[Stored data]

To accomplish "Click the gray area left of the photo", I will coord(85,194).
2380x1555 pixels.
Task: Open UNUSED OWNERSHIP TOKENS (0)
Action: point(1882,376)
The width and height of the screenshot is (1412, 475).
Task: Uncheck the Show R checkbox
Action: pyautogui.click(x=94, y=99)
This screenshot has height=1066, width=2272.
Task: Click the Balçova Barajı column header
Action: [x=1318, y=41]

▶ [PROBLEM]: Transcribe the material above exactly, from its first line through the line containing "Task: Uncheck the Show R checkbox".

▶ [RESULT OF THIS EXERCISE]:
To accomplish "Click the gray area left of the photo", I will coord(85,194).
2380x1555 pixels.
Task: Open UNUSED OWNERSHIP TOKENS (0)
Action: point(1882,376)
The width and height of the screenshot is (1412, 475).
Task: Uncheck the Show R checkbox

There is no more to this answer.